The Bush culture has made it pretty clear that Marxist class analysis must be supplemented with Pavlovian psychology. The governing class in this country salivates to the bell that opens the NYSE every morning – and that is their only physiological/moral response to any public event, the cue that creates their entire world. The world of the dog in the cage is intentionally narrowed by the scientist. The world of the rich has also been narrowed, by self-choice, during the last twenty five or so years. Reagan’s tax cuts for the wealthy, in retrospect, signaled not just a change in a particular phase of American history (the return of a particular set of oligarchs), but looks, now, like a monument to the end of the civic sense among the oligarchs tout court. Among the governing class, the civic sense, with its complications of ritual, its sacrifices, its seriousness, its orientation to an imagined social collective, has been pretty much taken down, like an old and drafty building. In its place is a new, sleeker building – one composed of a degree of inhumanity and cultural blindness that is very difficult to reckon with if one is operating with the old tools of analysis, the old sense of some shared value system, the old responsive angers that once powered the Left, dependent as they were on a dialectical relationship with the builders of the post-war order. Dependent, that is, on a system of recognitions, however skewed.

This decade has given us the full flavor of the new order. The manysplendored disasters of Iraq and now New Orleans produce a schizoid split in assessment – for where, on the level of the cornered class, one sees failure and misery, on the level of the contracting class, one sees endless opportunity. The Bell rings, and out come the Pavlovian rich, salivating to beat the band, lining their pockets with the sweetest little contracts to come down the pike since God signed that no-bidder with Adam and said let her rip. And Adam didn’t get cost overruns. Halliburton, of course, does.
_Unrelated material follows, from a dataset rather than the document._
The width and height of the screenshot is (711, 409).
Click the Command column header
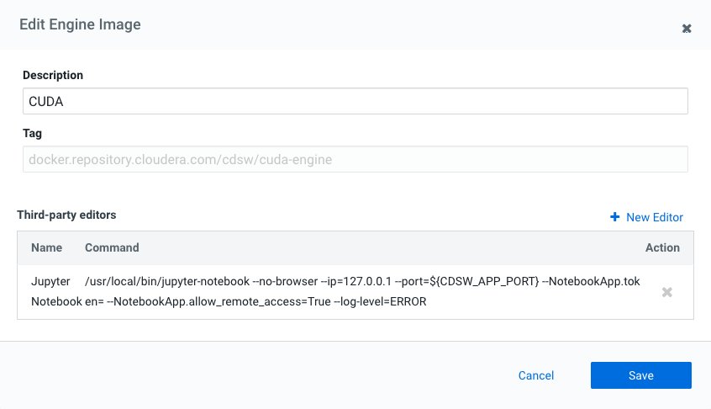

So it is no surprise that the money now pouring out of Washington (and there goes that little decline in the deficit the Bushies were so proud of – who knew that unexpected things could impact a budget?) is going to be spent largely to enrich the circle of the Bush culture’s favored companies.
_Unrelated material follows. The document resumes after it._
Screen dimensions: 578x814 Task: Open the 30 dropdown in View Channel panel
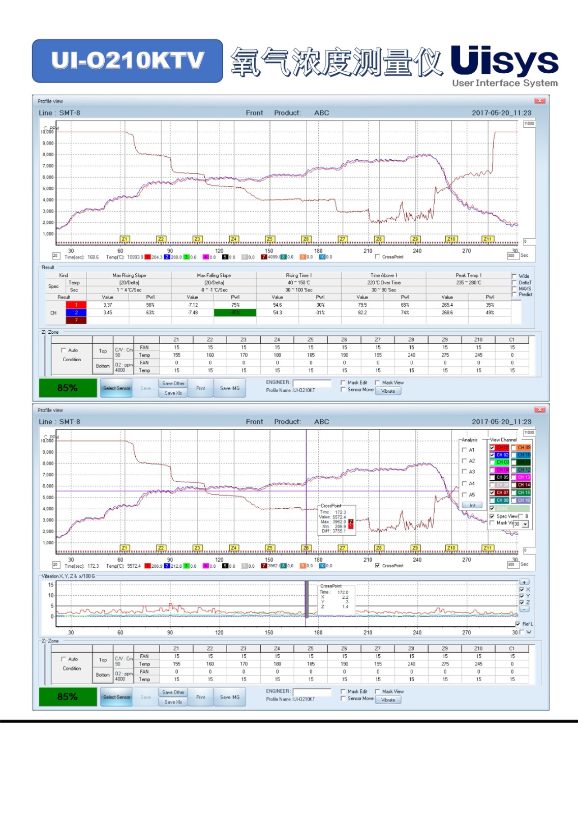[525, 524]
This WP article about Bush’s campaign manager and ex head of FEMA, Joe Allbaugh, has been much circulated in the blogosphere. Still, there are touches of marvelous obscenity in the article. Our favorite of all is distilled in these two grafs:

Among those clients [which Allbaugh’s consulting company represents] are: the KBR division of Haliburton; TruePosition, a manufacturer of wireless location products, services and devices; the Shaw Group, a provider of engineering, design, construction, and maintenance services to government and the private sector; and UltraStrip, which is marketing the first water filtration system approved by the Environmental Protection Agency.
The firm's Web site quotes Allbaugh: "I carry pictures of close friends who died in the September 11th terrorist attacks as a constant reminder of what we lost that day. It's my personal commitment to always honor their memory by working to protect this nation. I'm dedicated to helping private industry meet the homeland security challenge."

A man who will pimp his dead friends is certainly a man to trust in trying times. I would bet that the upper management of the companies on the client list are going to have great Christmas parties this year. At LI, we wish them the best of luck and hope that all the delicacies they devour at those end of the year parties taste of human blood, mixed with a little toxic Mississippi river water.